*** Dataset rows
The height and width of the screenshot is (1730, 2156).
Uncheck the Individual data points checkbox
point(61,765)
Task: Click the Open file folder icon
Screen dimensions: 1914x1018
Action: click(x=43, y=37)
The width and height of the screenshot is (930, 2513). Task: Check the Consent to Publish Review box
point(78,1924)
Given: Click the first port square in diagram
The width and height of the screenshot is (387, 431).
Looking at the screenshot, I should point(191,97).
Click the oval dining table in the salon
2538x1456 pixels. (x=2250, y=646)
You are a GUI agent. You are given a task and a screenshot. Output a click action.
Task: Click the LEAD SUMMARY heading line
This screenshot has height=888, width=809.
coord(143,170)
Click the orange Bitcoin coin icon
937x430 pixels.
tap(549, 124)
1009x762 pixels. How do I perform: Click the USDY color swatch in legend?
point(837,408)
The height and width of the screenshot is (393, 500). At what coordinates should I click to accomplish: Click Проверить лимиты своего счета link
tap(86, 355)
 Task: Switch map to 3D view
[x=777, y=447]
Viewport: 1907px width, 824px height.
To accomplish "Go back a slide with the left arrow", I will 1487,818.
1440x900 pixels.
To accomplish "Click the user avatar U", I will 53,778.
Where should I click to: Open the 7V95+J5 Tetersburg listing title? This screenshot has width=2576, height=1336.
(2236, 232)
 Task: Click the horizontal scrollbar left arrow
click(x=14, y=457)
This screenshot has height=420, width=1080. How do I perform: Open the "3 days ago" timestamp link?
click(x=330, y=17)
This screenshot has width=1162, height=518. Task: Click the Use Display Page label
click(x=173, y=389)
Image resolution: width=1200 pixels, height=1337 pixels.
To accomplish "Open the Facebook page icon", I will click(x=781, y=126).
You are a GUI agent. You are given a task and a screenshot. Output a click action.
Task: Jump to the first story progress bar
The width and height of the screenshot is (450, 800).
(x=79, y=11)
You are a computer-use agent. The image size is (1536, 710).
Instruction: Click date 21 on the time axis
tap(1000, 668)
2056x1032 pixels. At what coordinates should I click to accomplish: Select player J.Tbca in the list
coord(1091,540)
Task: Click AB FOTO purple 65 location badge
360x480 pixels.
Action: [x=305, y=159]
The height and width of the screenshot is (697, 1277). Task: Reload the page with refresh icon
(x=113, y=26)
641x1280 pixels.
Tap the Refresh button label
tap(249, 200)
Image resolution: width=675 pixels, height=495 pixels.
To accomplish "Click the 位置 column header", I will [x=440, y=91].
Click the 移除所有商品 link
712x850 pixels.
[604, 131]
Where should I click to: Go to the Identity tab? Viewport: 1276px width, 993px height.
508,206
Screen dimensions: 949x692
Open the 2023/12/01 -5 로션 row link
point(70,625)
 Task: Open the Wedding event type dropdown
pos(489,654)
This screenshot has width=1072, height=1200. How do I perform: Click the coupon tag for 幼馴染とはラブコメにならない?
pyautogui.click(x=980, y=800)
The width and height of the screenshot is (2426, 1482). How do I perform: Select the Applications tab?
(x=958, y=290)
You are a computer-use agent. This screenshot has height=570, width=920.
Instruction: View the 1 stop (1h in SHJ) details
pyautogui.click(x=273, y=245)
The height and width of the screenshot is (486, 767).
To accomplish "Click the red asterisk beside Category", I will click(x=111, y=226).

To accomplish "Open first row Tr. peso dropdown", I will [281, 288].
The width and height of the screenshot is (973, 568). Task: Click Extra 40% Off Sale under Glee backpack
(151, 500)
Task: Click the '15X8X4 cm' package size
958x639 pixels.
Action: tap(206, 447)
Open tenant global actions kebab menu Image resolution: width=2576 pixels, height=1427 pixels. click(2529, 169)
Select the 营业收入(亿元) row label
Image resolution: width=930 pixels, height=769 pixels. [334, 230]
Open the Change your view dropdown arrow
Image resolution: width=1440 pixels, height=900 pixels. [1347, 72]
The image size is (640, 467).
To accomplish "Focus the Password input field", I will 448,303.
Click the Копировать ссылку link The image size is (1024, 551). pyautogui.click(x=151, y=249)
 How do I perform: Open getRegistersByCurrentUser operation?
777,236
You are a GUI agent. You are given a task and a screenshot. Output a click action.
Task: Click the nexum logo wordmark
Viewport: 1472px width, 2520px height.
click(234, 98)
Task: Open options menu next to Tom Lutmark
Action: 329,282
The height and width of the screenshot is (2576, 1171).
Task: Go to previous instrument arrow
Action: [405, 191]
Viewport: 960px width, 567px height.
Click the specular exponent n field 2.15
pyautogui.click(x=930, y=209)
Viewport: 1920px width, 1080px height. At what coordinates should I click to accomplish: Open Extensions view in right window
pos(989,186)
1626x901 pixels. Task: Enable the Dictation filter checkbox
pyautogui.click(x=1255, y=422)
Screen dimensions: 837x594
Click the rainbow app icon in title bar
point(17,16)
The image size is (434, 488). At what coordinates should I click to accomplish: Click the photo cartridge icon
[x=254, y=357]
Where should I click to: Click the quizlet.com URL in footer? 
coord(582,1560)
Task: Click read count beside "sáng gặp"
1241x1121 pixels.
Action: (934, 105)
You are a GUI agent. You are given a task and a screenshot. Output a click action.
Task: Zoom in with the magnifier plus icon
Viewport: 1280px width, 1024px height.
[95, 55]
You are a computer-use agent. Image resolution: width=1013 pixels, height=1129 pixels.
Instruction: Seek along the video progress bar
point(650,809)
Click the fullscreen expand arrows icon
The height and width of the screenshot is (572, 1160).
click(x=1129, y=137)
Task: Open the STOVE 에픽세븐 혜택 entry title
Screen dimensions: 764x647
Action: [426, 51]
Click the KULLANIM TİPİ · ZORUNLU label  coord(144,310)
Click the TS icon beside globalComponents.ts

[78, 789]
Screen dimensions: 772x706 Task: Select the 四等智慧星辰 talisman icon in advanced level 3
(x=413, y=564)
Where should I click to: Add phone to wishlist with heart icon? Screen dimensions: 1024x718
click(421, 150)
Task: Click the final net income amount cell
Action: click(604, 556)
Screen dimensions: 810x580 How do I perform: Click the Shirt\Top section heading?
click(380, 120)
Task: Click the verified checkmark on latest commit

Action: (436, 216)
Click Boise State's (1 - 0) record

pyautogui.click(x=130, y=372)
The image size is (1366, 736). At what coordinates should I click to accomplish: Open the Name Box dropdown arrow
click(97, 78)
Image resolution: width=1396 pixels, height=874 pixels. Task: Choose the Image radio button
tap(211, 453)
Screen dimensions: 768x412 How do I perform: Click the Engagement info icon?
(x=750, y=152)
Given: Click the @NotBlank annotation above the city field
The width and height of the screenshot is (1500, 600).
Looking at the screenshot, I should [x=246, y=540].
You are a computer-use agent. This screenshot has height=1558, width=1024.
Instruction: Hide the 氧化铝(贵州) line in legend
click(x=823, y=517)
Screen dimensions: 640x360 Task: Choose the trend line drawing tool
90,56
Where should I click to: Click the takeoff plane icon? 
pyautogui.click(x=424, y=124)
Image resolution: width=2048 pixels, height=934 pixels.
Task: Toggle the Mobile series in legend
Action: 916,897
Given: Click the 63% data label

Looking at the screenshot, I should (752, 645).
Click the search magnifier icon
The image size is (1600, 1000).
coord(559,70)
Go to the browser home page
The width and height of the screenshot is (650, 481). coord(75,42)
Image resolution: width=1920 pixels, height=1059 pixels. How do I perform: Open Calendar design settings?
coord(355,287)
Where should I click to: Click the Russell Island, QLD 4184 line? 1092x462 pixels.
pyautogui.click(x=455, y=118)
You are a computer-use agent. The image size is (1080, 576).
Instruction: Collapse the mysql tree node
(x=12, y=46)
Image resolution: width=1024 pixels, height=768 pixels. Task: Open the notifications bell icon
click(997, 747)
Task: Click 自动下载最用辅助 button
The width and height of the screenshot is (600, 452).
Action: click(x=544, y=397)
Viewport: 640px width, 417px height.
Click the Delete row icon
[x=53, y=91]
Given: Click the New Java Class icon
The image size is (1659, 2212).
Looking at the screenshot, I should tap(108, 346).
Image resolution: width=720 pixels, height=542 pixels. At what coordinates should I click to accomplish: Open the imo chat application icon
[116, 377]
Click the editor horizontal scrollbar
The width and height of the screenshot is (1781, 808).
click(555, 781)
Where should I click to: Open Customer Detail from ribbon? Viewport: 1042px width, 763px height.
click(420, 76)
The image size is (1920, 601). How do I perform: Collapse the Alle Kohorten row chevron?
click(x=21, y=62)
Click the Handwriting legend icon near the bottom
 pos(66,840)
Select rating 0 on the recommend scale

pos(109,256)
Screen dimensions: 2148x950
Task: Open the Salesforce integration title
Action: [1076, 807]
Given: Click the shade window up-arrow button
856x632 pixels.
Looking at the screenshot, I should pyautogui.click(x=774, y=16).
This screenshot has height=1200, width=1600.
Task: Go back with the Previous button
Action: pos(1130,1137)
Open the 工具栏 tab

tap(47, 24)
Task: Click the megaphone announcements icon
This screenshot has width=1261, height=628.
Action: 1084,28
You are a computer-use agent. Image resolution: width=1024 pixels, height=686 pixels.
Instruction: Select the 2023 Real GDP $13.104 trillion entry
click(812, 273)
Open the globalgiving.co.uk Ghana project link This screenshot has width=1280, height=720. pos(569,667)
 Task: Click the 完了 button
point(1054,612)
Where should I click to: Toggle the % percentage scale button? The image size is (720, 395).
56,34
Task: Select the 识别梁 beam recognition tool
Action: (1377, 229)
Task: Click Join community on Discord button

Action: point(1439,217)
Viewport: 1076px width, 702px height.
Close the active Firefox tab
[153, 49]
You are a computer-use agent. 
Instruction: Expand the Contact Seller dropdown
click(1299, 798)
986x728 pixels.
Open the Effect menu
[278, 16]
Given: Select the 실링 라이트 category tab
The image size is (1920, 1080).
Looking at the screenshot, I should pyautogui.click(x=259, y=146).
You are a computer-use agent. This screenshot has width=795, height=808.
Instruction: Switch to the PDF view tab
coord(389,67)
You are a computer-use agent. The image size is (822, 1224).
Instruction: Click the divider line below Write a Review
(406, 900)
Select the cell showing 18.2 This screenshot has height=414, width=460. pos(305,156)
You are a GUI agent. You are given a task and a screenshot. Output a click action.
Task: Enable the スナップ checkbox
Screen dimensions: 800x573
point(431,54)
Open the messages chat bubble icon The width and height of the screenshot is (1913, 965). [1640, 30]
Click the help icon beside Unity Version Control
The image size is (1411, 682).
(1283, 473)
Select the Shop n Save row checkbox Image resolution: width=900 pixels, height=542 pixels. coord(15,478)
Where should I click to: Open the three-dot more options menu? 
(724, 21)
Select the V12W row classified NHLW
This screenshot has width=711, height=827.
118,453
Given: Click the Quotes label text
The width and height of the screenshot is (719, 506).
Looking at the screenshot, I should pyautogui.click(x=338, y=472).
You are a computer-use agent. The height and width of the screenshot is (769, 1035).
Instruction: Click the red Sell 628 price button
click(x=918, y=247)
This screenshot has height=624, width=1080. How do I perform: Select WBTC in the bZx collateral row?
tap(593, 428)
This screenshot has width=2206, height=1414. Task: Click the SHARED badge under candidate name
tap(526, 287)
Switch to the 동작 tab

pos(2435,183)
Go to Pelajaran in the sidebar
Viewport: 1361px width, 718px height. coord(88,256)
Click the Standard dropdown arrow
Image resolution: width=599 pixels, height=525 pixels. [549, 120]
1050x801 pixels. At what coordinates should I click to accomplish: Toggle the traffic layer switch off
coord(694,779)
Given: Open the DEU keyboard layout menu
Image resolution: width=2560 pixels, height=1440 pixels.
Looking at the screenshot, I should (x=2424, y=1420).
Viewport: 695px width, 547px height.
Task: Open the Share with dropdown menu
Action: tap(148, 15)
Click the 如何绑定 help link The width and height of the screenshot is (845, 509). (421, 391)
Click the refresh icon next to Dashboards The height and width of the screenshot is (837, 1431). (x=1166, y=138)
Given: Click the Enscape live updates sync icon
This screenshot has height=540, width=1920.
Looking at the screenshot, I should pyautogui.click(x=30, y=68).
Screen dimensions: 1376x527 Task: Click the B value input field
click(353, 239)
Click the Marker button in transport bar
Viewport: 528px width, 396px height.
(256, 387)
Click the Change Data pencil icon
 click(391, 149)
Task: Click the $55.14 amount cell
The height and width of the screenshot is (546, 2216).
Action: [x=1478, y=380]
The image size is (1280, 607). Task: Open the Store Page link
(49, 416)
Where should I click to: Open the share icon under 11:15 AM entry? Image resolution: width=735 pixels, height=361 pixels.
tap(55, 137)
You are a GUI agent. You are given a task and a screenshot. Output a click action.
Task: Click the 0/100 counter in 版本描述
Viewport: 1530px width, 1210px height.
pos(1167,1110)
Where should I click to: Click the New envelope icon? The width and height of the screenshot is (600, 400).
******
> [Written problem] Rewrite the records as a Markdown table with the columns "Row" and "Line", starting at the line that contains "This screenshot has width=1162, height=518." and ending at the line that contains "(x=958, y=290)". Leave out blank lines.

> [The reply]
| Row | Line |
|---|---|
| 1 | This screenshot has width=1162, height=518. Task: Click the Use Display Page label |
| 2 | click(x=173, y=389) |
| 3 | Image resolution: width=1200 pixels, height=1337 pixels. |
| 4 | To accomplish "Open the Facebook page icon", I will click(x=781, y=126). |
| 5 | You are a GUI agent. You are given a task and a screenshot. Output a click action. |
| 6 | Task: Jump to the first story progress bar |
| 7 | The width and height of the screenshot is (450, 800). |
| 8 | (x=79, y=11) |
| 9 | You are a computer-use agent. The image size is (1536, 710). |
| 10 | Instruction: Click date 21 on the time axis |
| 11 | tap(1000, 668) |
| 12 | 2056x1032 pixels. At what coordinates should I click to accomplish: Select player J.Tbca in the list |
| 13 | coord(1091,540) |
| 14 | Task: Click AB FOTO purple 65 location badge |
| 15 | 360x480 pixels. |
| 16 | Action: [x=305, y=159] |
| 17 | The height and width of the screenshot is (697, 1277). Task: Reload the page with refresh icon |
| 18 | (x=113, y=26) |
| 19 | 641x1280 pixels. |
| 20 | Tap the Refresh button label |
| 21 | tap(249, 200) |
| 22 | Image resolution: width=675 pixels, height=495 pixels. |
| 23 | To accomplish "Click the 位置 column header", I will [x=440, y=91]. |
| 24 | Click the 移除所有商品 link |
| 25 | 712x850 pixels. |
| 26 | [604, 131] |
| 27 | Where should I click to: Go to the Identity tab? Viewport: 1276px width, 993px height. |
| 28 | 508,206 |
| 29 | Screen dimensions: 949x692 |
| 30 | Open the 2023/12/01 -5 로션 row link |
| 31 | point(70,625) |
| 32 |  Task: Open the Wedding event type dropdown |
| 33 | pos(489,654) |
| 34 | This screenshot has width=1072, height=1200. How do I perform: Click the coupon tag for 幼馴染とはラブコメにならない? |
| 35 | pyautogui.click(x=980, y=800) |
| 36 | The width and height of the screenshot is (2426, 1482). How do I perform: Select the Applications tab? |
| 37 | (x=958, y=290) |